Several new taxing districts have been established, notably near the museum, to fund high-rise office space and apartments. The city overhauled Vermijo Avenue to encourage foot traffic, and the city recently landed a $1.6 million Colorado Department of Transportation grant that’s earmarked for Phase 1 of a project to spruce up Tejon Street from Colorado Avenue to Boulder Street. The first phase will address two blocks from Colorado to Kiowa.
Despite lockdowns brought on by the COVID-19 pandemic, restaurants have opened shop, bars are humming and apartments are sprouting like weeds. Multi-story apartment buildings have been built or are underway throughout Downtown, bringing thousands of units to what used to be a dearth of living quarters, notwithstanding Citywalk built in 1962 at 417 E. Kiowa St.
333 ECO Apartments at Colorado and Wahsatch opened in the last couple of years, while Pikes Peak Plaza Apartments is under construction on three acres on the northwest corner of Prospect Street and Pikes Peak Avenue, including a multi-story parking garage.
Now, O’Neil’s plans will further advance development in that vicinity.
“We’ve been keenly following plans by the O’Neil Group Company for a long time,” Downtown Partnership Executive Director Susan Edmondson says via email.
“With O’Neil Group it’s a win-win because not only are existing properties going to be improved and new spaces constructed, but with all that comes a highly talented workforce — well-paying jobs and growing companies. That’s an incredible opportunity for Downtown,” she says.
Edmondson adds that her agency foresaw the transformation some years ago, due to O’Neil’s investment. She says some 1,500 apartment units in the southeast quadrant of Downtown — all east of Nevada Avenue — were recently completed, under construction or soon to break ground. She estimates 3,000 units completed, under construction or breaking ground next year throughout Downtown.

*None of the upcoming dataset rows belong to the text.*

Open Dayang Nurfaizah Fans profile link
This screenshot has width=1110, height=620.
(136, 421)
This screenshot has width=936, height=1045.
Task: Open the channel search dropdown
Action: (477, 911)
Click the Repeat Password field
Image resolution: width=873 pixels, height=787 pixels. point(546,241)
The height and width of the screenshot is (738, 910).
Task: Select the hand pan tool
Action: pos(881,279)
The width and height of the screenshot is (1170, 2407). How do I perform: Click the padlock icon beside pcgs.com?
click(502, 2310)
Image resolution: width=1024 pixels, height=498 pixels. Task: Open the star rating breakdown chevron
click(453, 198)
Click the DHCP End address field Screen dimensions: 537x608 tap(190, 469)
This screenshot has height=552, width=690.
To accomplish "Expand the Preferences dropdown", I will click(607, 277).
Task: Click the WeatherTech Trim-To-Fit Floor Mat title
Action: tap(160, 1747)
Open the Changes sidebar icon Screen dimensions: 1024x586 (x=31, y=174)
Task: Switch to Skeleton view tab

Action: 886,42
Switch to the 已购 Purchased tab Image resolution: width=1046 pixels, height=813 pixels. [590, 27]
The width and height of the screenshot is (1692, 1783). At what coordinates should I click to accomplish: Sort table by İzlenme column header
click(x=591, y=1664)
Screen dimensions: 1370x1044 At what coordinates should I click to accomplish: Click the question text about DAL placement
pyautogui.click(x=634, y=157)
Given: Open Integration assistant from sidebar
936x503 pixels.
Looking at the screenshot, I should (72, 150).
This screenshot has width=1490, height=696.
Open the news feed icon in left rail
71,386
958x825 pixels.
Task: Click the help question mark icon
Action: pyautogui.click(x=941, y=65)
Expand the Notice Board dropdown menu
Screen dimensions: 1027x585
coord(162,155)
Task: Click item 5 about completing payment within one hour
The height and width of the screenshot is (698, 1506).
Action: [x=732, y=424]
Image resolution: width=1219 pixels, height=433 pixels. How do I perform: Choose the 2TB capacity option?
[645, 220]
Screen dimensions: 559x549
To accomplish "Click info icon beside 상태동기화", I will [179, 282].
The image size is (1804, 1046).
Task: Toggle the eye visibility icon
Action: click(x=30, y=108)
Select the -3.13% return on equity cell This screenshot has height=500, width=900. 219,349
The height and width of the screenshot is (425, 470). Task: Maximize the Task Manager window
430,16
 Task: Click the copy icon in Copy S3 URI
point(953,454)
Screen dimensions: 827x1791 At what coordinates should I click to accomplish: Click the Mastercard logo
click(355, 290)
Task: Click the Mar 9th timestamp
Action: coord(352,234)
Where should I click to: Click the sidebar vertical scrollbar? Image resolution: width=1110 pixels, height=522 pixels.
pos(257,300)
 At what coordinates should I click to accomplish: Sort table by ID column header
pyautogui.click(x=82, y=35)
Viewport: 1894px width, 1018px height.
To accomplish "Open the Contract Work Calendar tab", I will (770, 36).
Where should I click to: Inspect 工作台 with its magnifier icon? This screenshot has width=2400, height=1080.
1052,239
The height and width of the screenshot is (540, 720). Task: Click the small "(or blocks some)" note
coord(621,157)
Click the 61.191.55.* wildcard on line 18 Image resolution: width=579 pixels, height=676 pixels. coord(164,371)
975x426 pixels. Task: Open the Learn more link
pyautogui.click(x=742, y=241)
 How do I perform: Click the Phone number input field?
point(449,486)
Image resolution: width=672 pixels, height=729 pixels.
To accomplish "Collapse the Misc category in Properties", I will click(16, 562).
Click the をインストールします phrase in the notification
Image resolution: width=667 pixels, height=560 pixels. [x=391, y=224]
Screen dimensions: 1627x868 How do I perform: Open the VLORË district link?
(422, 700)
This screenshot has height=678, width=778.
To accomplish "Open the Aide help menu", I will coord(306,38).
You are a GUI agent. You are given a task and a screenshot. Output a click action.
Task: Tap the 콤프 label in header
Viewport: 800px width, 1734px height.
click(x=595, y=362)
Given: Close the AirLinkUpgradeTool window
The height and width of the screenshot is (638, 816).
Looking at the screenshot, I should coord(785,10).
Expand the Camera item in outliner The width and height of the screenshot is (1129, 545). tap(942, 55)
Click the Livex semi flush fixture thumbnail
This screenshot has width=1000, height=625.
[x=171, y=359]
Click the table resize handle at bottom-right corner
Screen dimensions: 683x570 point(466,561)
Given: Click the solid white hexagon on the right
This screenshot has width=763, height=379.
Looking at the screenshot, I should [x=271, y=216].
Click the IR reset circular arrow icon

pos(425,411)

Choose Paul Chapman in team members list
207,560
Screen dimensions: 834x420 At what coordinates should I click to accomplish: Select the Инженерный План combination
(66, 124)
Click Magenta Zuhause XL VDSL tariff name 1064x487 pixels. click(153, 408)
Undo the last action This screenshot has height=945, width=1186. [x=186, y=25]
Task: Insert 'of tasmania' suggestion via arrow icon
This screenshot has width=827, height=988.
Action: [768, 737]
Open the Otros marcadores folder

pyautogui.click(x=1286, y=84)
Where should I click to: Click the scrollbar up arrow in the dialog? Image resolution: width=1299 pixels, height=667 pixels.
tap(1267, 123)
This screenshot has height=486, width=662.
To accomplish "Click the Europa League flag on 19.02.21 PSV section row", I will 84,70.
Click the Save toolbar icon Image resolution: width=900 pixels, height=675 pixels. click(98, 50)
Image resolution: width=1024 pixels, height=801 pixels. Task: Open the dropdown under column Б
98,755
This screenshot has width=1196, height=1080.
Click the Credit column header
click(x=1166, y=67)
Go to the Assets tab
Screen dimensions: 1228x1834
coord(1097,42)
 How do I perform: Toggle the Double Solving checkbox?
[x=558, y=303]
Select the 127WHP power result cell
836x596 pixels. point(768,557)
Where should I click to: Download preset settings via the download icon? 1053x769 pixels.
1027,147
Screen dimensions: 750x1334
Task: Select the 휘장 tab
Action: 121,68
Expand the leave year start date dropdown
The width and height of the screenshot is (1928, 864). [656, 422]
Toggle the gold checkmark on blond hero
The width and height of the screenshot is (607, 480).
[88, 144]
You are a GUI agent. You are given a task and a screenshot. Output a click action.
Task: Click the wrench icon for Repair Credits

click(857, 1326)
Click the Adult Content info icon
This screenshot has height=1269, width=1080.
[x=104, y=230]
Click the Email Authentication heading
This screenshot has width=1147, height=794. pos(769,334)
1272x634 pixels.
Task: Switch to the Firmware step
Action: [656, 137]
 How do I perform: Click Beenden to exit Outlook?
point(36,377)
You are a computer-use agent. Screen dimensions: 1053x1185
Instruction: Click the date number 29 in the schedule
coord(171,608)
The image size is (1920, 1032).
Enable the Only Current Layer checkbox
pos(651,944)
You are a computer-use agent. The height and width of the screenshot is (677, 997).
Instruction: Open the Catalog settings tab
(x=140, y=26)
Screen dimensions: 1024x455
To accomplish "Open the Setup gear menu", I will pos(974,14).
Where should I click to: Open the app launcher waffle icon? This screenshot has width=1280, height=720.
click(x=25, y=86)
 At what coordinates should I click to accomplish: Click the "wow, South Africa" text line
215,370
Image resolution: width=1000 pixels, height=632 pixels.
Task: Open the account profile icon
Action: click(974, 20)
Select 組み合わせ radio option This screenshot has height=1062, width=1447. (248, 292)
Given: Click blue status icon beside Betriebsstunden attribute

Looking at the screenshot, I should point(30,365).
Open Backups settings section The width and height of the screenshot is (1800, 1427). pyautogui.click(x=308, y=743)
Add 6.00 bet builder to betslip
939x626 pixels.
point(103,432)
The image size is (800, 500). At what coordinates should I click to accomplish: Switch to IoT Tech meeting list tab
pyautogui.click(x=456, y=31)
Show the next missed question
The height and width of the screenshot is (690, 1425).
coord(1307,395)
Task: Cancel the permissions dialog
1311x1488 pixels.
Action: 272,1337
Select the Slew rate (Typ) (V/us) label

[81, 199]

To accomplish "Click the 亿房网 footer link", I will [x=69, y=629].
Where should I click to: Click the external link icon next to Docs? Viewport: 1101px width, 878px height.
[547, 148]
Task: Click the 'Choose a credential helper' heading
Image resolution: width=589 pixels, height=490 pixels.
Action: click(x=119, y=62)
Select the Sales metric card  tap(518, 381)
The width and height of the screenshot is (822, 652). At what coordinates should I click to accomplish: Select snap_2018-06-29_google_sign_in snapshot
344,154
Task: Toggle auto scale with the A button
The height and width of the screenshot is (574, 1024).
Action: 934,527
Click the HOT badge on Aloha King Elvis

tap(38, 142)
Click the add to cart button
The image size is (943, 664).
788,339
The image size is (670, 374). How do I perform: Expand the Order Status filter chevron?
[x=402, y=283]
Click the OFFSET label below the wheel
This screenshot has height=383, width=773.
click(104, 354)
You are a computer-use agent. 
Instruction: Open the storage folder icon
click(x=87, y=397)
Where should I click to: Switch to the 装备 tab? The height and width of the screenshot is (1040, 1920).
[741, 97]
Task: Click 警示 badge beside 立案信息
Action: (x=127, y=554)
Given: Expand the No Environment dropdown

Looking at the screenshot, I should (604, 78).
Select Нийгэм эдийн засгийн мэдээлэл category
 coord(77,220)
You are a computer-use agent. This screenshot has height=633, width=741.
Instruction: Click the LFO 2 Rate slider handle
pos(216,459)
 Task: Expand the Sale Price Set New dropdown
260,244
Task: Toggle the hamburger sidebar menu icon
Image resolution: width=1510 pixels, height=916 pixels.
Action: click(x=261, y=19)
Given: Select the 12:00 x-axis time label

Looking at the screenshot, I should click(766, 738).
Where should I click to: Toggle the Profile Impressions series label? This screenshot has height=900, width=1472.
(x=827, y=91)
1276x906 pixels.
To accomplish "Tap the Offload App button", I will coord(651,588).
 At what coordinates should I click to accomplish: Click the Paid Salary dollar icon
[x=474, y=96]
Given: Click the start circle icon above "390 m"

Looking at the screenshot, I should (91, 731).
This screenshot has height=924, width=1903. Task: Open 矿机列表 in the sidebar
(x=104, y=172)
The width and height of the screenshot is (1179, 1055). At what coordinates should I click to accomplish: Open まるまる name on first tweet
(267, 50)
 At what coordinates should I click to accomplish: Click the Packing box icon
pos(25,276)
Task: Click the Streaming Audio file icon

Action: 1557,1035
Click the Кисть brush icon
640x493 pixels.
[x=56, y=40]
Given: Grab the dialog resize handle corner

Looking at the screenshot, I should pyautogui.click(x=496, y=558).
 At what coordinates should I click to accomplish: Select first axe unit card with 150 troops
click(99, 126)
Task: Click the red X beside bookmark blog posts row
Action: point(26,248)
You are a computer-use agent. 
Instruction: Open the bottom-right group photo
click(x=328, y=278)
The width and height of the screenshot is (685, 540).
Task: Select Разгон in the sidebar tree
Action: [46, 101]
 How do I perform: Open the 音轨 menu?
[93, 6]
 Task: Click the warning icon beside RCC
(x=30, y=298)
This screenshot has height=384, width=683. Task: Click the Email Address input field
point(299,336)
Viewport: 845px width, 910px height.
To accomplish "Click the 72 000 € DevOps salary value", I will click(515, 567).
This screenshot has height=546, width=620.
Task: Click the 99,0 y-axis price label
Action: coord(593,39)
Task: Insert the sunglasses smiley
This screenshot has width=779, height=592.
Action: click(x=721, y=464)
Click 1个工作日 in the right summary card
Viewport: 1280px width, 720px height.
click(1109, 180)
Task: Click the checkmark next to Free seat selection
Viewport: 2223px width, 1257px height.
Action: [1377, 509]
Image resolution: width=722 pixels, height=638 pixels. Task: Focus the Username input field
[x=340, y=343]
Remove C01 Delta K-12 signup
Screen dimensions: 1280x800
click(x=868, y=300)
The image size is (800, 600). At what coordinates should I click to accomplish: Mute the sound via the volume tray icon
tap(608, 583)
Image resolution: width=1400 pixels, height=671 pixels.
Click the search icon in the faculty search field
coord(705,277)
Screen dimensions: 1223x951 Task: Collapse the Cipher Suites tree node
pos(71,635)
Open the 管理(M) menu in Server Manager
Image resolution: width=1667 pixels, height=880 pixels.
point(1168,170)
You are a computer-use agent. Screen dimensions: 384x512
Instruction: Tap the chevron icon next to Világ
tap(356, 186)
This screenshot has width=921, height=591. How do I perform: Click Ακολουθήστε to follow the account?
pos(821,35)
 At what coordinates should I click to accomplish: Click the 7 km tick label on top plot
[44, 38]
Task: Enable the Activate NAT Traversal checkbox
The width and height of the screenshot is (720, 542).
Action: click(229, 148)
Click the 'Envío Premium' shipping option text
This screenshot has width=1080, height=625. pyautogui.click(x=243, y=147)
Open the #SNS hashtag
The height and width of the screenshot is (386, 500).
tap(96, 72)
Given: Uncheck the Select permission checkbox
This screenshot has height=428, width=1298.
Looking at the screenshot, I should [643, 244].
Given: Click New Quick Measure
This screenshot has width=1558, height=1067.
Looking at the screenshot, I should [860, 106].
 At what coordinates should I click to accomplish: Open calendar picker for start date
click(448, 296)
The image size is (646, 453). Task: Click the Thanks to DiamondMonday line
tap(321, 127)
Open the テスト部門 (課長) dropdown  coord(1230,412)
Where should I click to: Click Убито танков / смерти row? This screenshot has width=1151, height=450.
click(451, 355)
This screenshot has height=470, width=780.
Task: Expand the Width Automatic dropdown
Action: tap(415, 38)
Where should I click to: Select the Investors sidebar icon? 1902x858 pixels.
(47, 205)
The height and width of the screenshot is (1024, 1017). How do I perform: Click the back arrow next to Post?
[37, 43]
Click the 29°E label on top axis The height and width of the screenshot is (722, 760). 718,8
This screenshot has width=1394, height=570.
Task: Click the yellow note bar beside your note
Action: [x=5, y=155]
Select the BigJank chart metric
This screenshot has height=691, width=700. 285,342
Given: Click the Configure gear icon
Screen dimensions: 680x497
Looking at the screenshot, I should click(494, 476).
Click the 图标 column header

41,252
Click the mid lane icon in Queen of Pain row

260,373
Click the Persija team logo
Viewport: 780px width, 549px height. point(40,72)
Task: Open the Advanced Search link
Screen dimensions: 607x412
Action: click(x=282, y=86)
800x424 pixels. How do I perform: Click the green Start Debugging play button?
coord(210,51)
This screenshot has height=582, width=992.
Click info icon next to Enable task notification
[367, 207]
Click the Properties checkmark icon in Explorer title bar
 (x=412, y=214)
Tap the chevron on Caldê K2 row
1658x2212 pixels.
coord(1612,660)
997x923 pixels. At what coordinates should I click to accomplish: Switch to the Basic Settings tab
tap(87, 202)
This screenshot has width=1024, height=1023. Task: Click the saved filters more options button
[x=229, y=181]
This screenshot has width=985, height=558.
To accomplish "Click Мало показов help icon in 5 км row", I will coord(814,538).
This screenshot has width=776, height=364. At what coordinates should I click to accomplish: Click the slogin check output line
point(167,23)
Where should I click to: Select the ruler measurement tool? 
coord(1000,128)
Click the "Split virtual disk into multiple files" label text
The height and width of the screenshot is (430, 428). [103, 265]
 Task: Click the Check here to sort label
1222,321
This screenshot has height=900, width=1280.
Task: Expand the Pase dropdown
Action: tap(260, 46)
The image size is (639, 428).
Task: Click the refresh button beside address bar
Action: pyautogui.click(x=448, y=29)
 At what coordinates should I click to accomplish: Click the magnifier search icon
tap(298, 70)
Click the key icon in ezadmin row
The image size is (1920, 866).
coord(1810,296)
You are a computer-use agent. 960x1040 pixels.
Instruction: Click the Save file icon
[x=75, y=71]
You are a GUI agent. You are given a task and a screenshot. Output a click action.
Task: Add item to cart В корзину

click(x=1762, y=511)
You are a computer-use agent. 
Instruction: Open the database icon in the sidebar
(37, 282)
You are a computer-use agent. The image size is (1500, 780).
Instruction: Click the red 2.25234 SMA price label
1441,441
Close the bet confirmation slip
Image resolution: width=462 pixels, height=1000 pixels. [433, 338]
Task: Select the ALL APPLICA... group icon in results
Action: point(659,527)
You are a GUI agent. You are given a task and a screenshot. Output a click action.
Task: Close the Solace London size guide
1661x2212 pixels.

Pikes Peak Regional Building Department Public Information Officer Greg Dingrando says at least 1,000 apartments have been built or permitted since 2016.
“What we see now is the east side of Colorado Springs [Downtown] is becoming the cool place,” O’Neil says. “The amount of vertical apartments is more than anyplace else in Downtown. The [Catalyst Campus] is doing its part to bring that economy and jobs and the quality of streets there. If you get over there and see what we’ve done in the last five years, you’d be amazed.”